Dass die Stadt sämtliche Rechtsmittel eingelegt hat, um die Ansprüche der Familie juristisch abzuwehren, stößt Katharina Feike nach wie vor sauer auf. Den Umgang der Verwaltung mit der Familie empfand sie als „sehr unangenehm“. Auch Rechtsanwältin Loreena Melchert bezeichnete das Verhalten der Stadt als ziemlich ungewöhnlich. Die Juristin aus Barmstedt in Schleswig-Holstein ist auf Kindergartenrecht spezialisiert, betreute bundesweit bisher mehrere Hundert Fälle und vertritt neben den Feikes eine weitere Mannheimer Familie. In aller Regel versuchten die Kommunen in Streitfällen nicht, alle Rechtsmittel auszuschöpfen.
......
AUFGABE 1: Entnimm dem ausgewählten Auszug wörtlich die Passage, die bei den Worten "Dass die Stadt" anfängt und nach "alle Rechtsmittel auszuschöpfen." endet.
AUFGABE 2: Auf welches Rechtsgebiet ist Loreena Melchert laut dem ausgewählten Auszug spezialisiert?
Die Zeilen danach stammen aus einer anderen Quelle.

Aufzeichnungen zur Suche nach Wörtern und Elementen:
......
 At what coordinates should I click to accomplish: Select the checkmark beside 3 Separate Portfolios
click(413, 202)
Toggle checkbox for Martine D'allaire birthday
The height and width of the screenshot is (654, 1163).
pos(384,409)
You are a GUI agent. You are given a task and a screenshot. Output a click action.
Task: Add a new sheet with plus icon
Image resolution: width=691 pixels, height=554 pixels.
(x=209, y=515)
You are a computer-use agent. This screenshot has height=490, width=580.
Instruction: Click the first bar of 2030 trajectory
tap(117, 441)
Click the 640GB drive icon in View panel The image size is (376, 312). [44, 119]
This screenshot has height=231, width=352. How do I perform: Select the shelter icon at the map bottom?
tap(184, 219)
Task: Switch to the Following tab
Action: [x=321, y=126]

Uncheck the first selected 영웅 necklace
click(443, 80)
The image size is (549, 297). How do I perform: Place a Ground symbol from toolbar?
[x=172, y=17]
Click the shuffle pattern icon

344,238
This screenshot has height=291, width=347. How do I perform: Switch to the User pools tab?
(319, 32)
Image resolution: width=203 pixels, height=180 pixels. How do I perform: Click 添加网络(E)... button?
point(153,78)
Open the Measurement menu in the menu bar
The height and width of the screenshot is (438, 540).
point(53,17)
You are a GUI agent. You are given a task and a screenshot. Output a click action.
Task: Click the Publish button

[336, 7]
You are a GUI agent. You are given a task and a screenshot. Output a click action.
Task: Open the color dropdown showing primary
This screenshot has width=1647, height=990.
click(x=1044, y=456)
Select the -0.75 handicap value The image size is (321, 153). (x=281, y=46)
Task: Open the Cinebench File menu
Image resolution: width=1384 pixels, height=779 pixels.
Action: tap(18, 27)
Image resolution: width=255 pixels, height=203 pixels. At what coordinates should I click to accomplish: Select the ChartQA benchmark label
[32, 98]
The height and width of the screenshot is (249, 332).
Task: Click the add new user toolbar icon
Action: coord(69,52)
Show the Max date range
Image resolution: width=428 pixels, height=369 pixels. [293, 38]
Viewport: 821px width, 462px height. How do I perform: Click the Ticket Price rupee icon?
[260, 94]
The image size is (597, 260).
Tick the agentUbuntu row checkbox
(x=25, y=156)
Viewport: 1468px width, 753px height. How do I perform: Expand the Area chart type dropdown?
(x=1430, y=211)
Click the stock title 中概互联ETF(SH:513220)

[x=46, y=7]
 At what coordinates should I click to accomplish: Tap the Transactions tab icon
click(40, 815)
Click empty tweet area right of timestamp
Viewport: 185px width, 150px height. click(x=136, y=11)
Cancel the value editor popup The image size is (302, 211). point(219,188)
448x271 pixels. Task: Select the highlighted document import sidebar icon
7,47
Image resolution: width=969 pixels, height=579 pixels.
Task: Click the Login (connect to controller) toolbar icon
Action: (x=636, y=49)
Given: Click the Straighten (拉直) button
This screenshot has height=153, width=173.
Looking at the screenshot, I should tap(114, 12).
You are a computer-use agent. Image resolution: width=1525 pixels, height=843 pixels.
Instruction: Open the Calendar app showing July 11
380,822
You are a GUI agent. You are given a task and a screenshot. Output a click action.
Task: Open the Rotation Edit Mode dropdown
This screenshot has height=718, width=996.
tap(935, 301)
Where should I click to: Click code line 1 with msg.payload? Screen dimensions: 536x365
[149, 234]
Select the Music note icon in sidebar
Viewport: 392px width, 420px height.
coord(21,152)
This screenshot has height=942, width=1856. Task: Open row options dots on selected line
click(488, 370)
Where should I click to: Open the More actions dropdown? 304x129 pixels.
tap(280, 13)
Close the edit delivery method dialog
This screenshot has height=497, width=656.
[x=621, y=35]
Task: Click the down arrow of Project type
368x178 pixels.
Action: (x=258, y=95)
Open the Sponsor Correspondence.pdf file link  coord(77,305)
......
ANTWORT 1:
Dass die Stadt sämtliche Rechtsmittel eingelegt hat, um die Ansprüche der Familie juristisch abzuwehren, stößt Katharina Feike nach wie vor sauer auf. Den Umgang der Verwaltung mit der Familie empfand sie als „sehr unangenehm“. Auch Rechtsanwältin Loreena Melchert bezeichnete das Verhalten der Stadt als ziemlich ungewöhnlich. Die Juristin aus Barmstedt in Schleswig-Holstein ist auf Kindergartenrecht spezialisiert, betreute bundesweit bisher mehrere Hundert Fälle und vertritt neben den Feikes eine weitere Mannheimer Familie. In aller Regel versuchten die Kommunen in Streitfällen nicht, alle Rechtsmittel auszuschöpfen.

ANTWORT 2: Auf Kindergartenrecht.